# TASK INSTRUCTIONS:
a) From the board of directors text, list every academic and policy publication named as having published Robin Broad's work.
b) In the board of directors text, transcribe the passage that opens with the words containing "JD Doliner is" and closes with "and Fiber Futures.".

Board of Directors
Michela O’Connor Abrams is the president and publisher of Dwell, the award-winning design and lifestyle media company. In 2006, Dwell hit the coveted Adweek HotList as well as the Advertising Age A-List, and was a Cappell's Circulation Top Ten Performer for the second consecutive year. In 2005, Michela helped see Dwell to its first major award when the magazine won General Excellence at the National Magazine Awards. She was also honored in 2005 by Media Industry News (min) as Sales Leader of the Year. Prior to Dwell, Michela was the President of Imagine Medias Business Division, including the flagship publication Business 2.0. She has over 20 years of experience in publishing, trade show management, online branding strategies, and strategic business development. She has held executive positions at IDG, Ziff-Davis, and McGraw-Hill. Michela serves on the Board of Magazine Publishers of Americas Independent Magazine Advisory Group (MPAIMAG, and Clickability, and is an Operating Partner at Meriturn Partners.
Robin Broad is a professor of international development at American University. She teaches courses on economic globalization and development, as well as environment and development, with a focus on social, environmental, and economic accountability. Her most recent book, Global Backlash: Citizen Initiatives for a Just World Economy (Rowman and Littlefield, March 2002) combines her analysis with 45 original documents to demonstrate that opponents to the current corporate-led globalization present viable, sophisticated alternatives. She is author of several books including Unequal Alliance: The World Bank, the International Monetary Fund, and the Philippines. Robin is widely published in academic and policy publications, including Foreign Policy, World Development, World Policy Journal, the New York Times, and the Washington Post. She has previously worked as an international economist at the Carnegie Endowment for International Peace, the U.S. House of Representatives, and the U.S. Department of Treasury. Robin received her MA. And PhD in development studies from Princeton University.
JD Doliner is a principal in Opus4, a venture capital and business development consulting group. Previously, she was senior vice president at Environmental Enterprises Assistance Fund where she directed fundraising for investment and operations, deal origination, marketing and strategic planning. During her tenure at EEAF, JD designed some of the first environmental venture capital funds and led efforts to engage $70 million in investments and $25 million in grants. She also served as lead investment officer for several portfolio companies spanning renewable energy, organic agriculture and other sectors, and has participated in more than fifty transactions. JD serves on the boards of directors of Pesticide Action Network and Fiber Futures.

# DATA BLOCK:
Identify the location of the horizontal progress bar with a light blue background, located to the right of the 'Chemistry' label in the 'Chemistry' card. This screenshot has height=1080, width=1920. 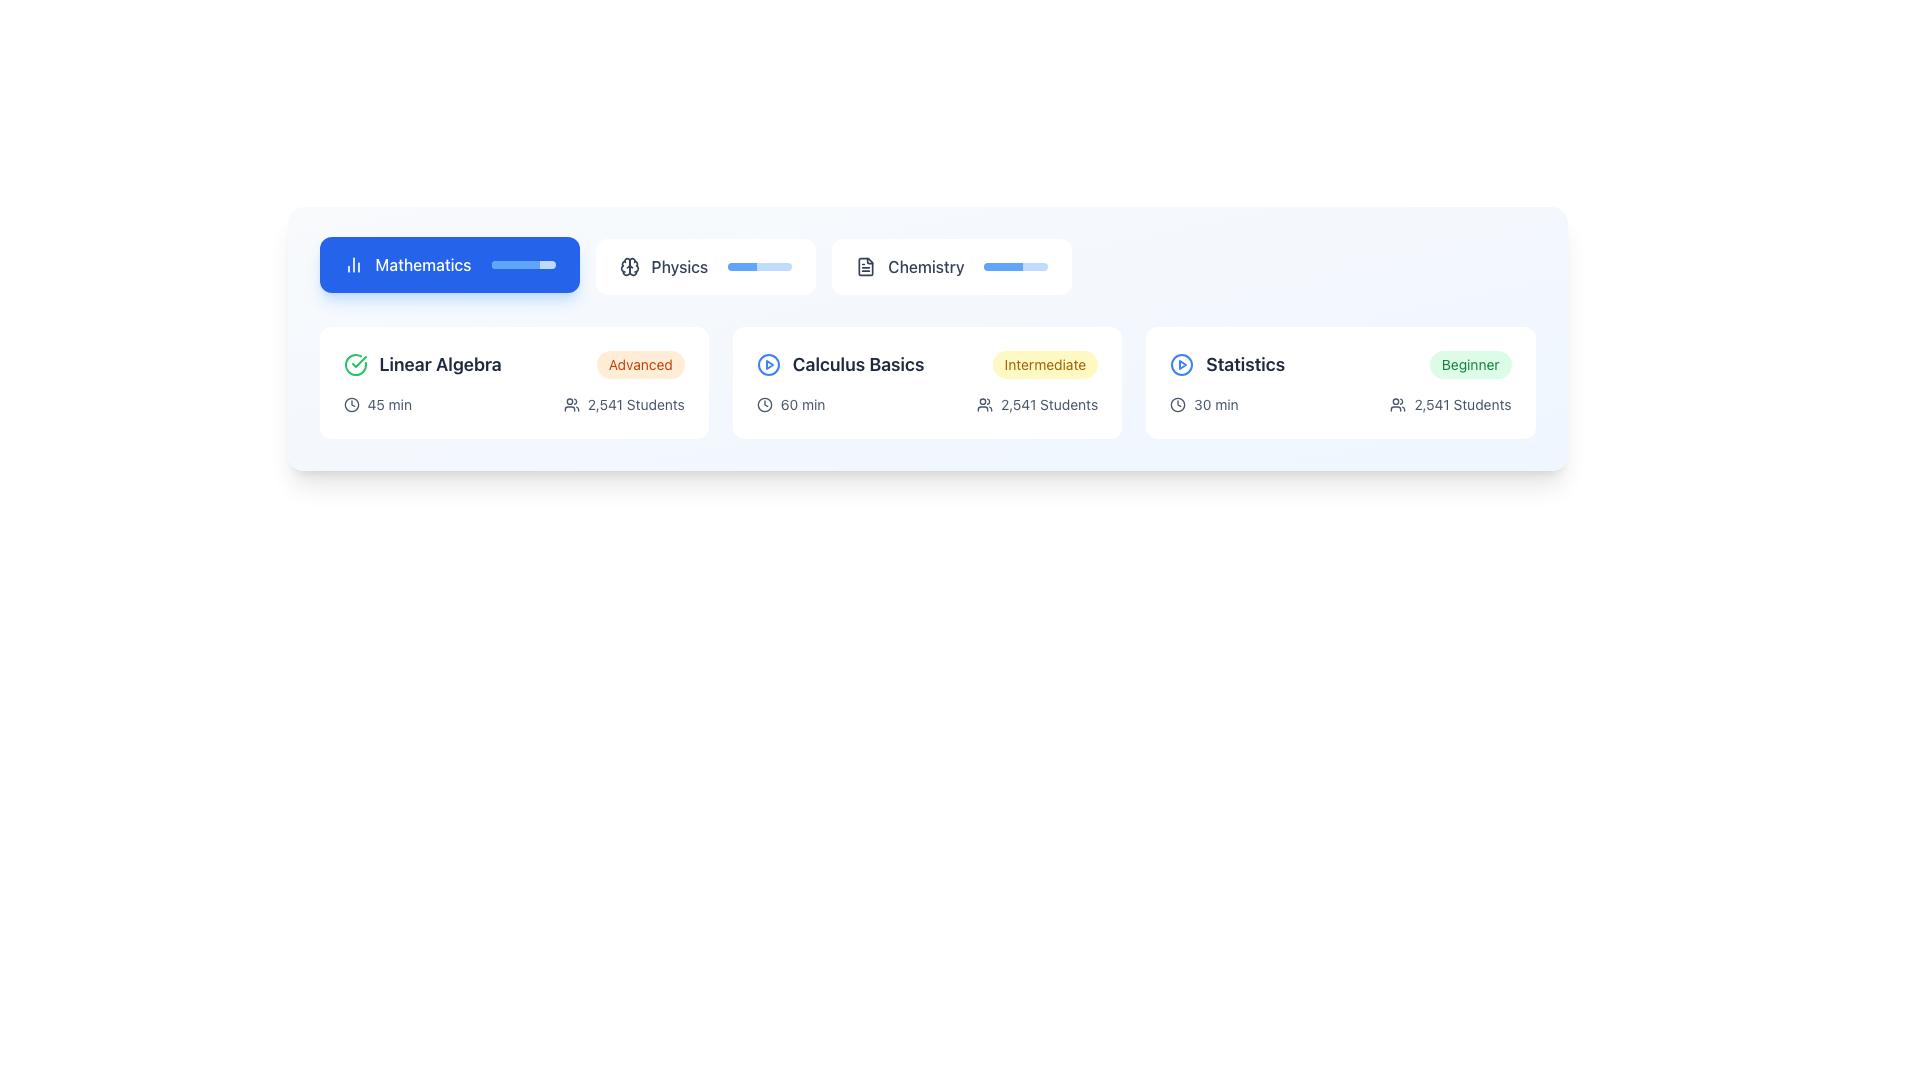
(1016, 265).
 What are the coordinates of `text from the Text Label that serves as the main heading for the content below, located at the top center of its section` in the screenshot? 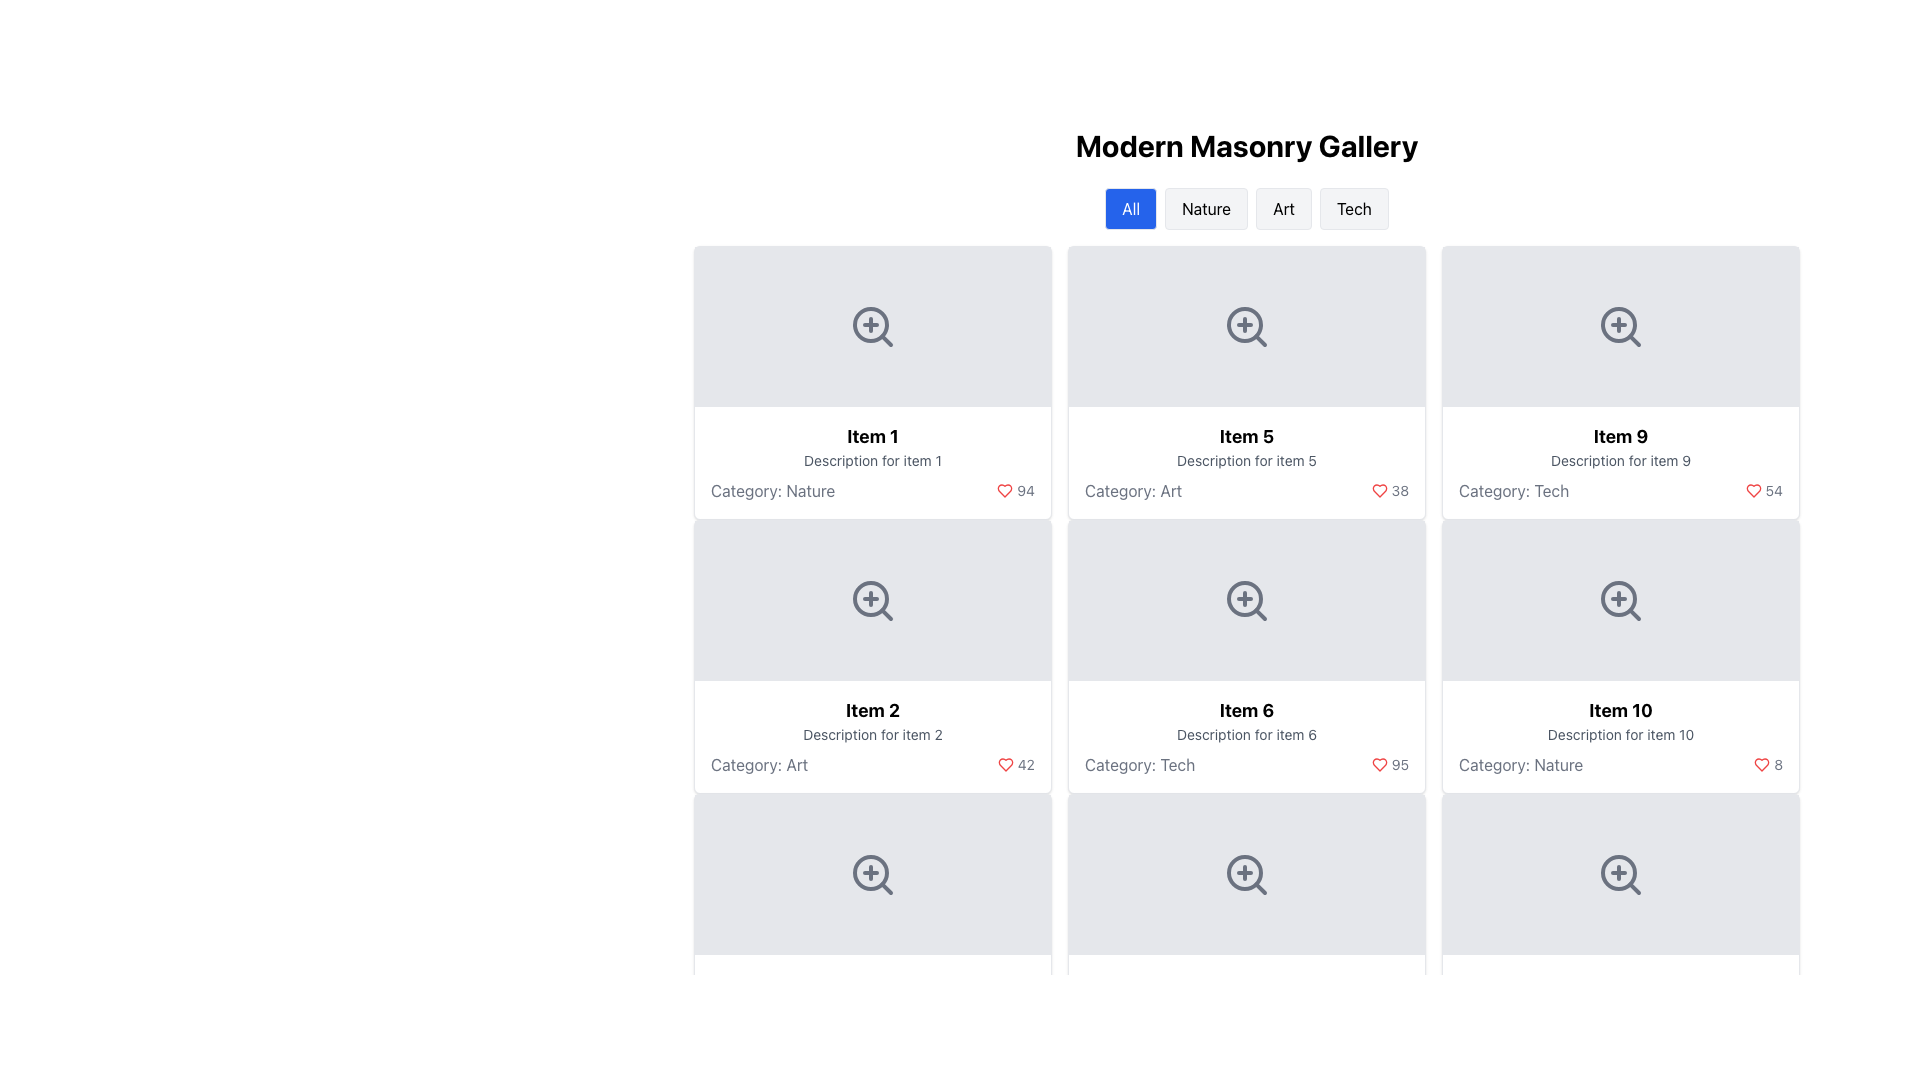 It's located at (1246, 145).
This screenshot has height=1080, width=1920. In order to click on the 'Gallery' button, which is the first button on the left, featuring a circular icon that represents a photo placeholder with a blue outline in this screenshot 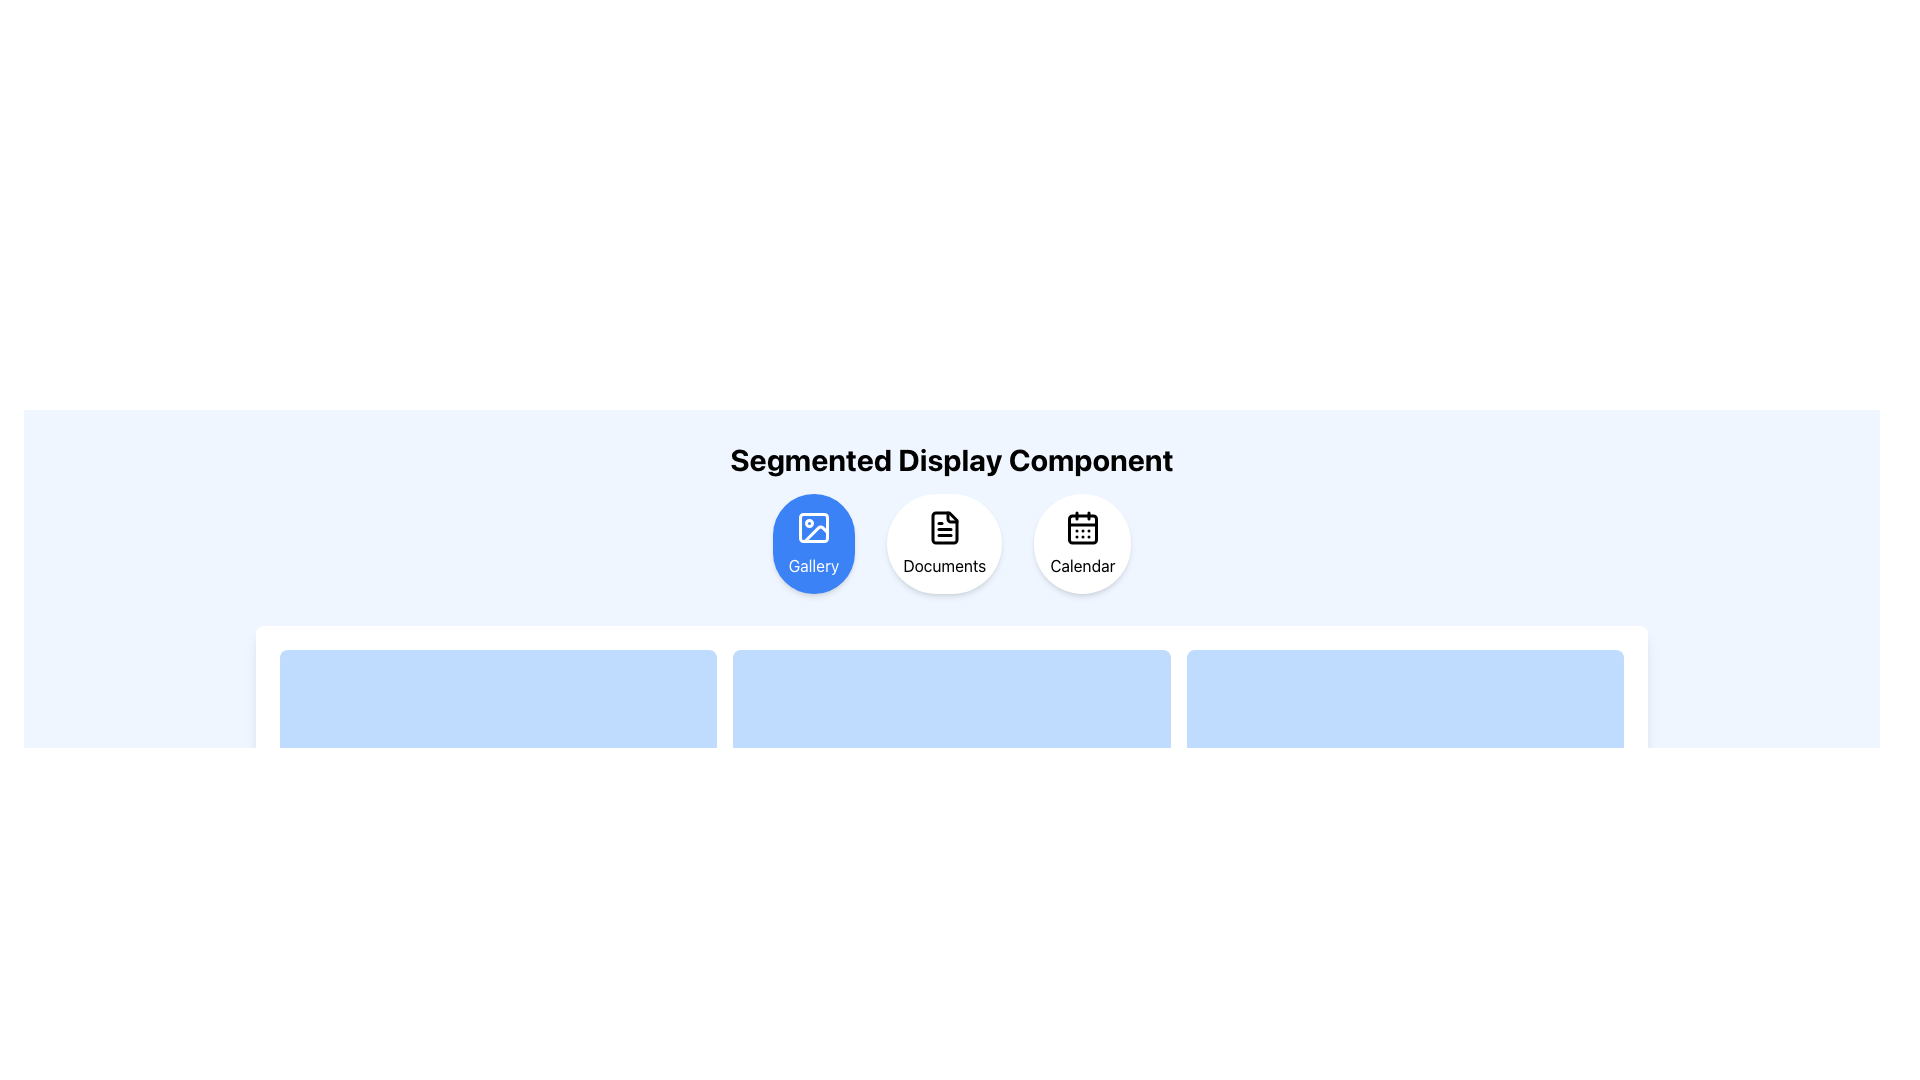, I will do `click(813, 527)`.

# OUTPUTS BY TASK:
a) Foreign Policy, World Development, World Policy Journal, the New York Times, the Washington Post

b)
JD Doliner is a principal in Opus4, a venture capital and business development consulting group. Previously, she was senior vice president at Environmental Enterprises Assistance Fund where she directed fundraising for investment and operations, deal origination, marketing and strategic planning. During her tenure at EEAF, JD designed some of the first environmental venture capital funds and led efforts to engage $70 million in investments and $25 million in grants. She also served as lead investment officer for several portfolio companies spanning renewable energy, organic agriculture and other sectors, and has participated in more than fifty transactions. JD serves on the boards of directors of Pesticide Action Network and Fiber Futures.